---- Entries provided

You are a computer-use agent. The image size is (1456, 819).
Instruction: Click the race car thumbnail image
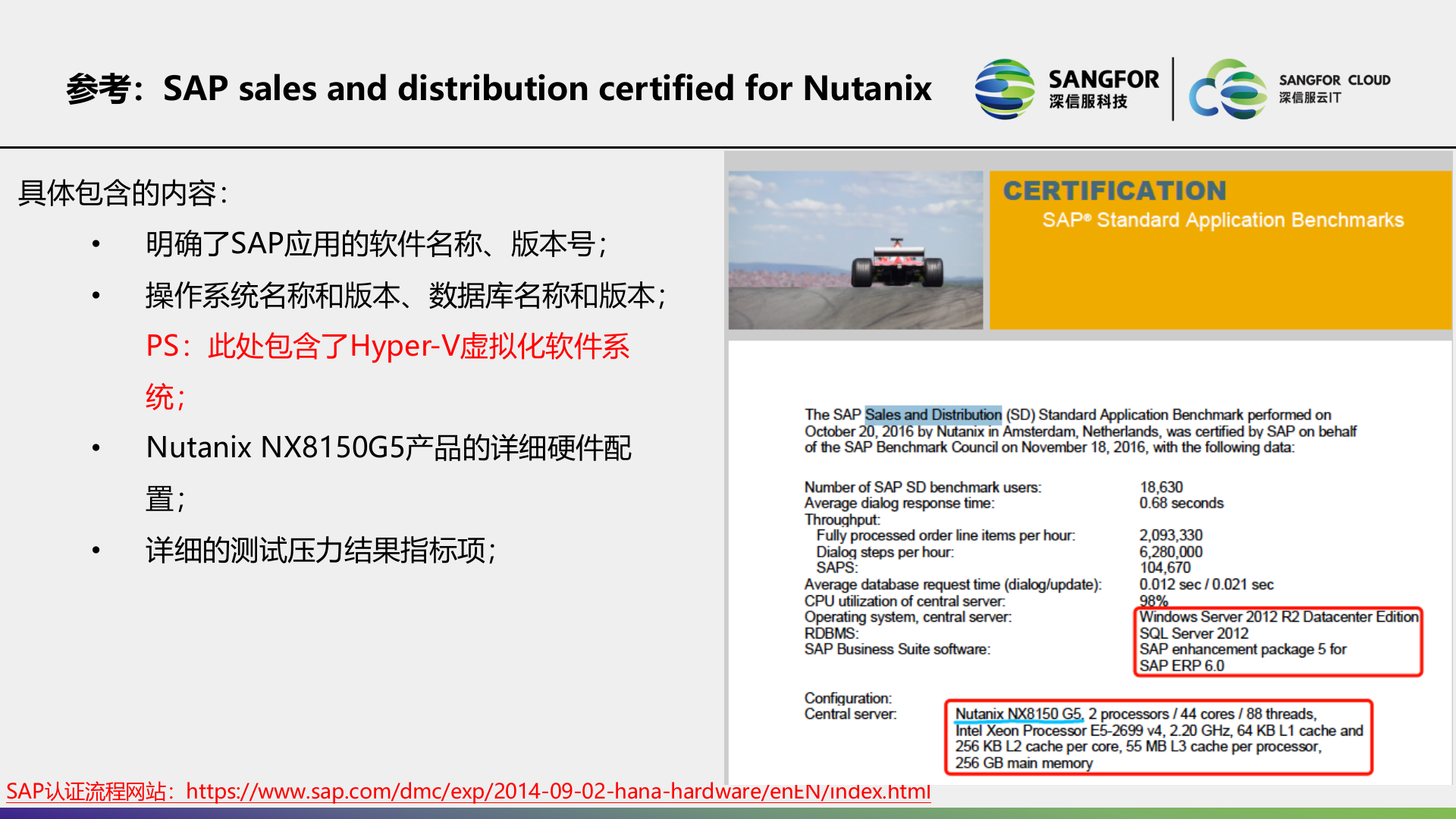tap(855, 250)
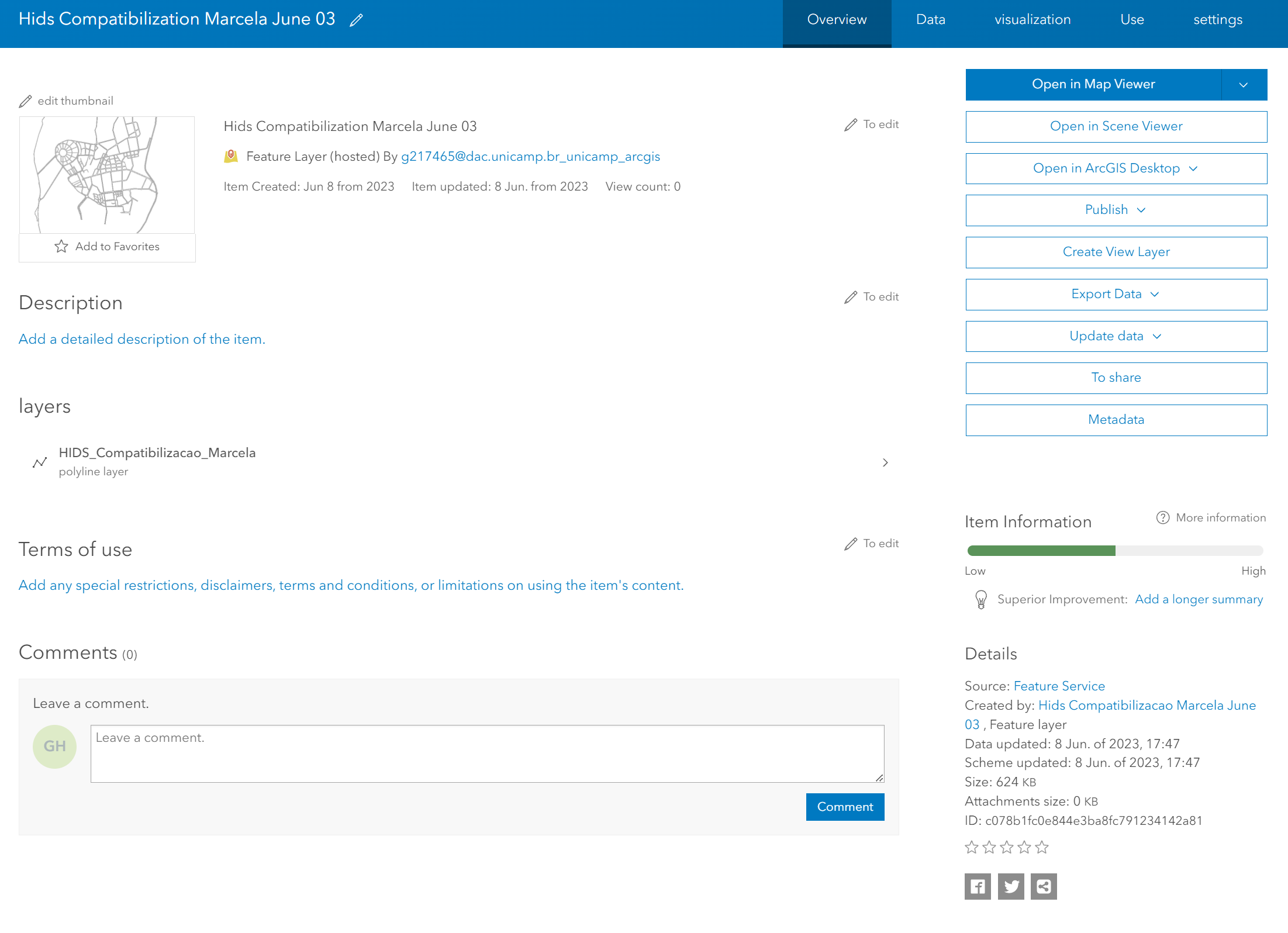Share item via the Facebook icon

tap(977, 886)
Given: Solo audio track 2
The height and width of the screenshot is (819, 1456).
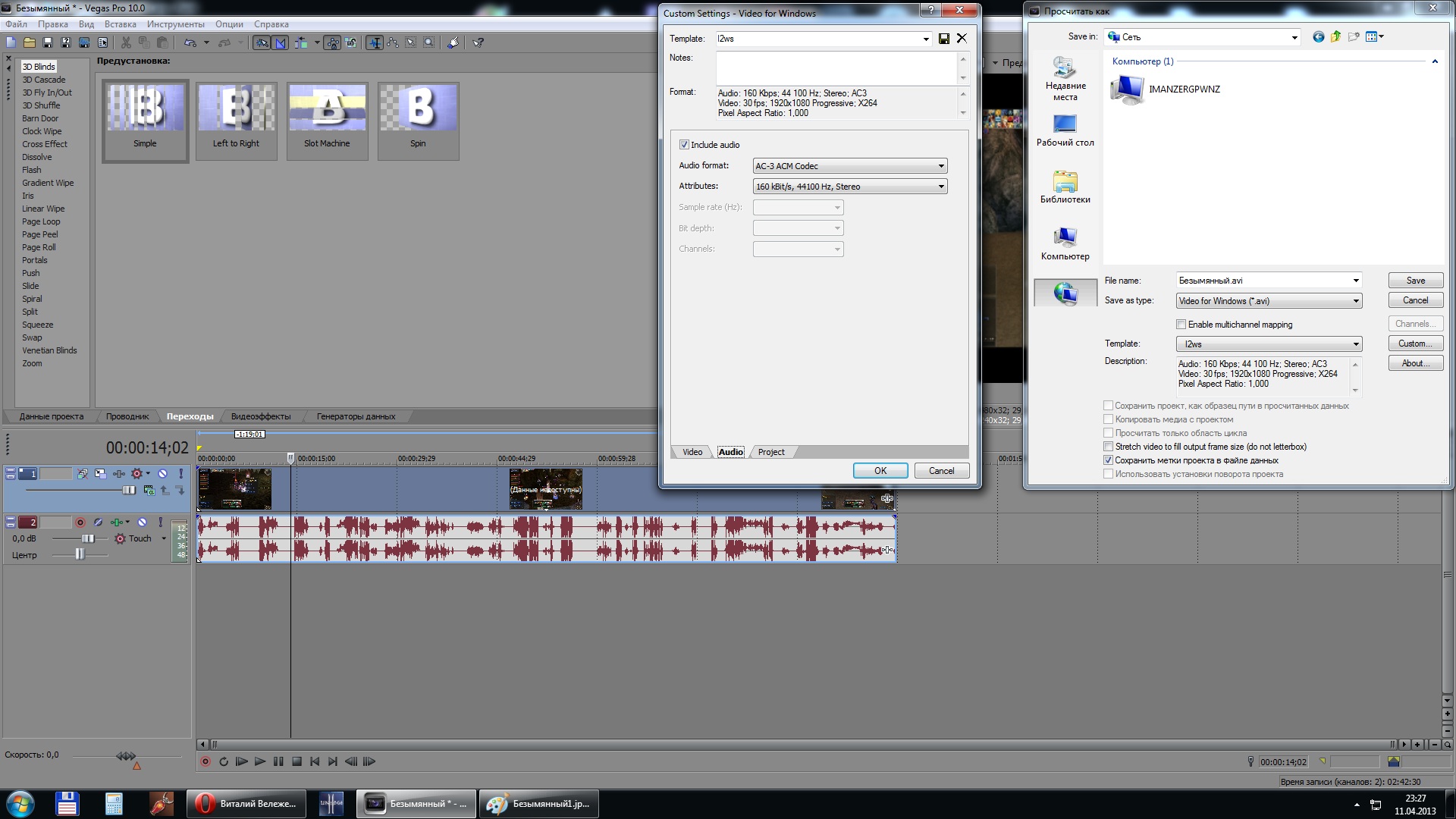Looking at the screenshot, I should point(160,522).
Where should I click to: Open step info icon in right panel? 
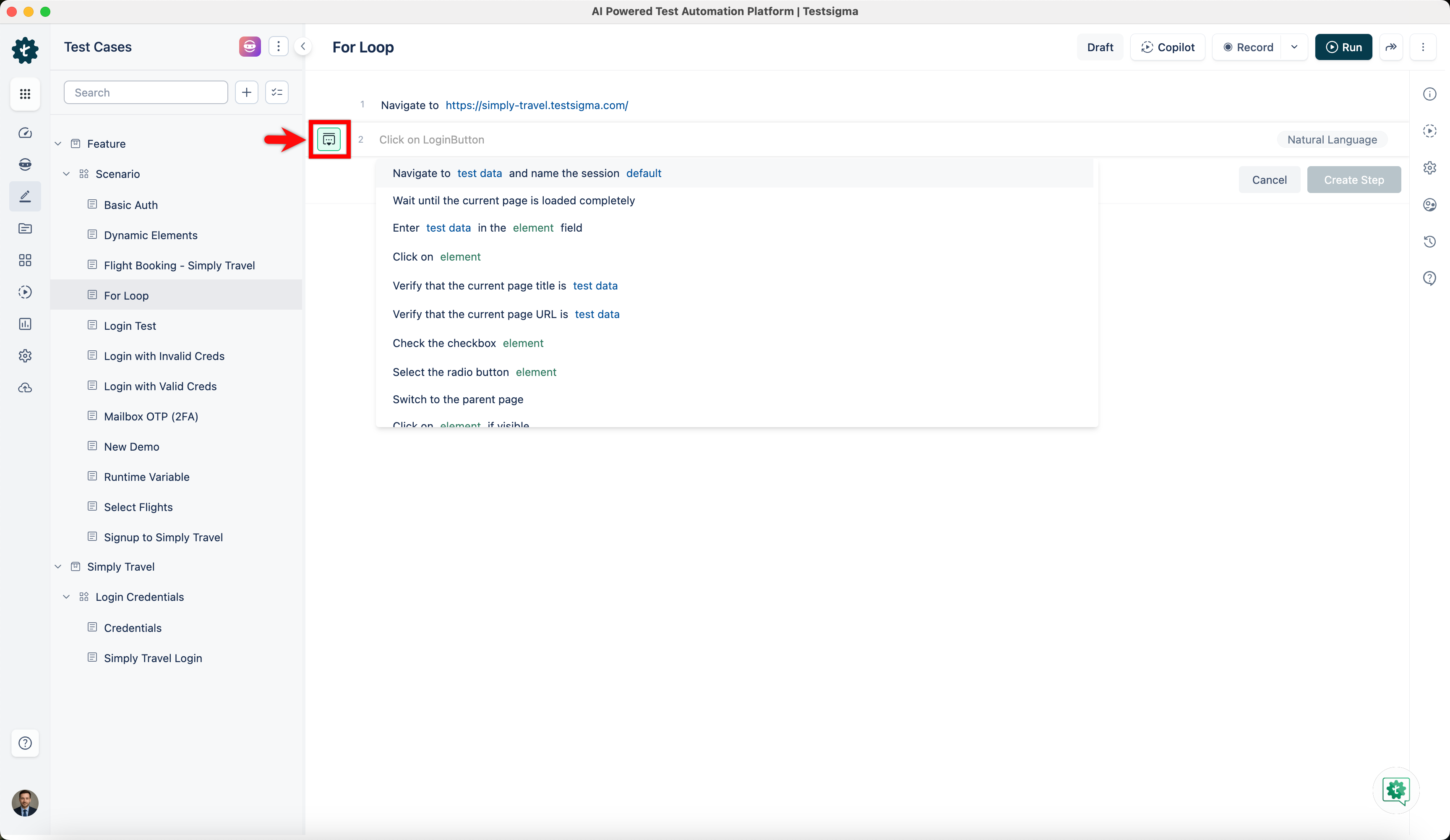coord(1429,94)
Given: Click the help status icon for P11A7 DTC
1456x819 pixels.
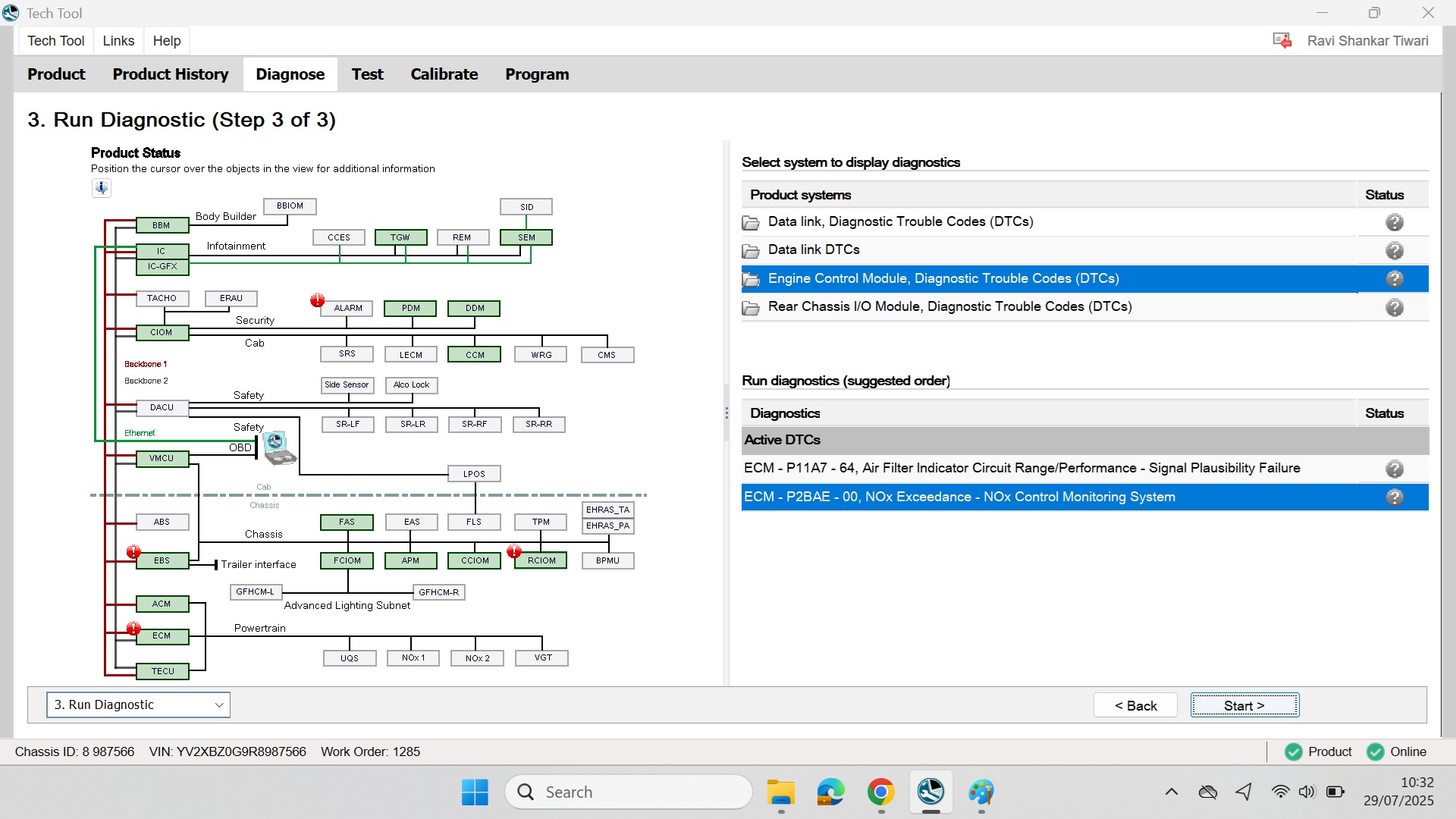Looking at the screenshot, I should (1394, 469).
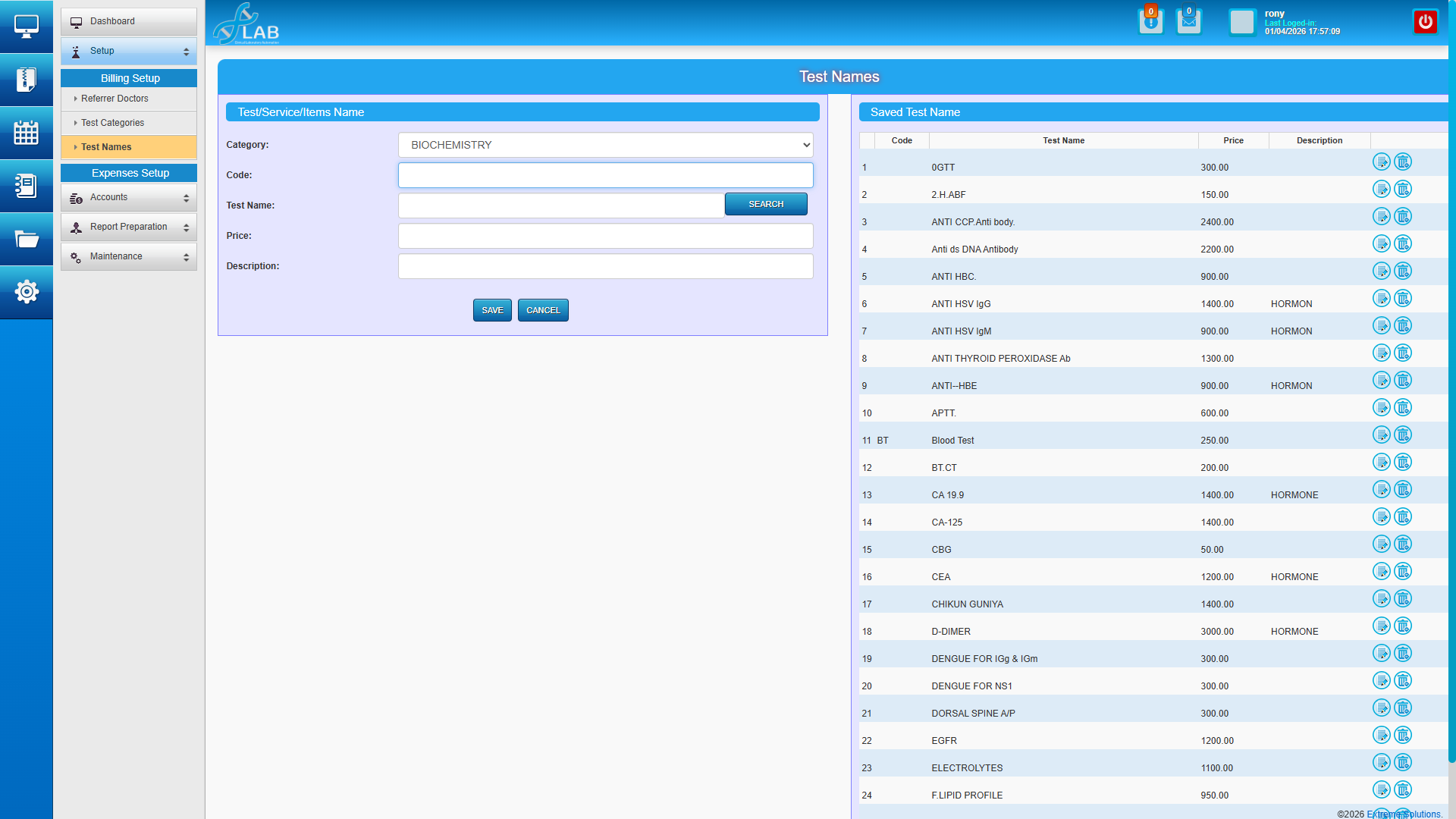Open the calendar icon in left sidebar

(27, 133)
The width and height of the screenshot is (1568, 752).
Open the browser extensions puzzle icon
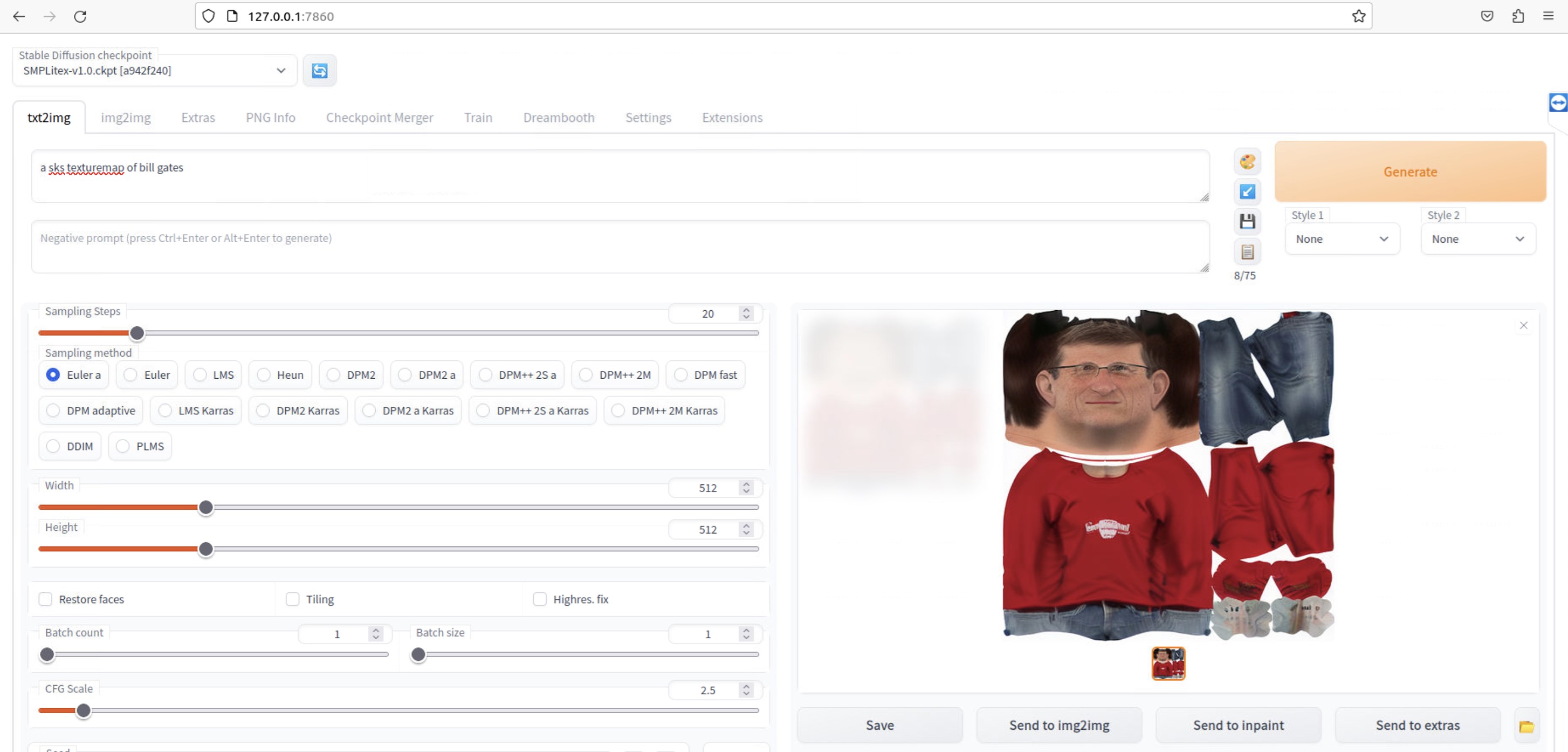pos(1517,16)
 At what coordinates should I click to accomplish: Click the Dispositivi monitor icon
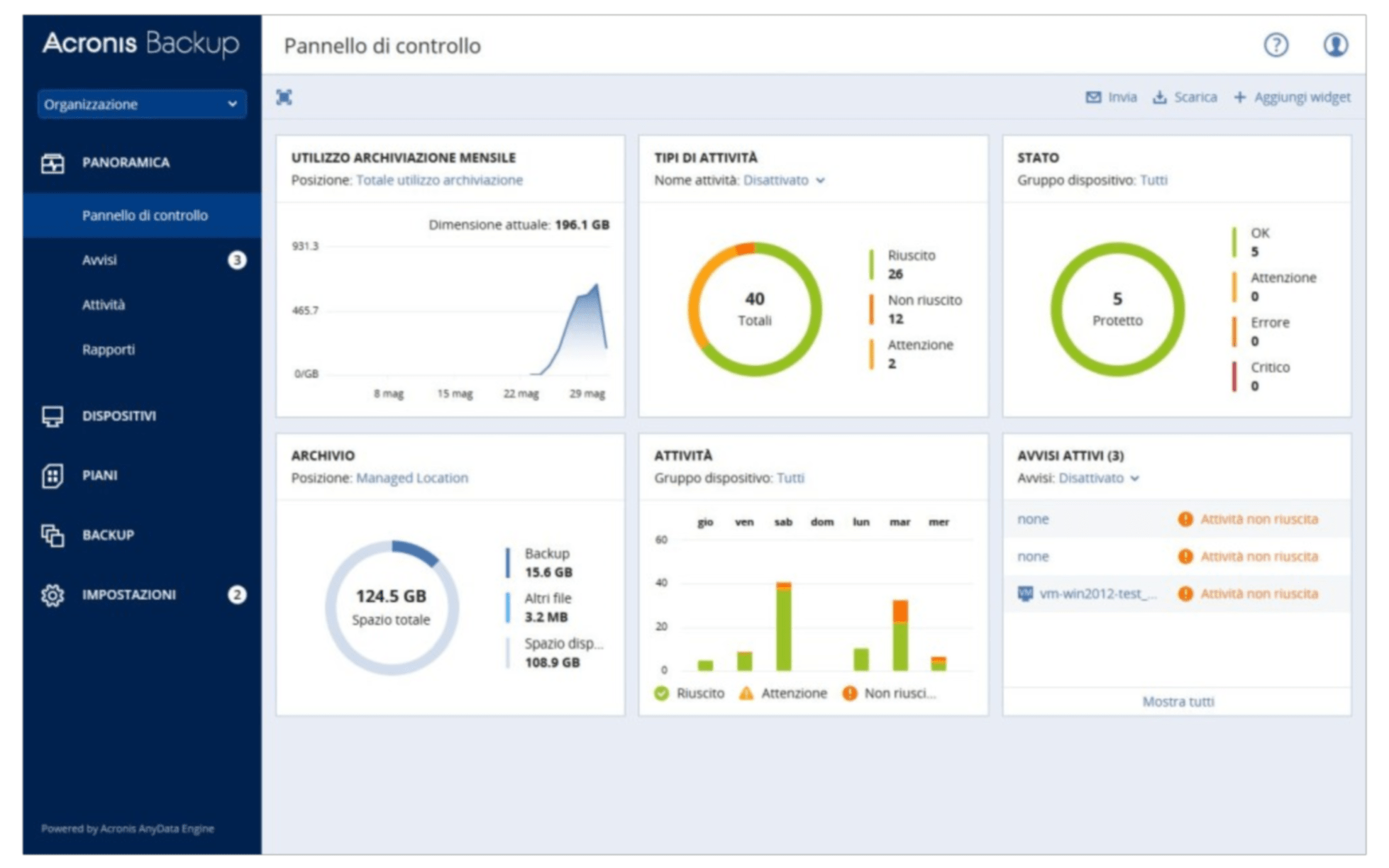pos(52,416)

--------

### Exercise prompt
Leave out the pictures, and retype exactly the lines from the one containing "1456x819 pixels." through the final line of the data.

### Result of this exercise
1456x819 pixels.
Looking at the screenshot, I should (1394, 469).
Open the calendar icon in left sidebar

(27, 133)
The width and height of the screenshot is (1568, 752).
Open the browser extensions puzzle icon
pos(1517,16)
 At what coordinates should I click to accomplish: Click the Dispositivi monitor icon
pos(52,416)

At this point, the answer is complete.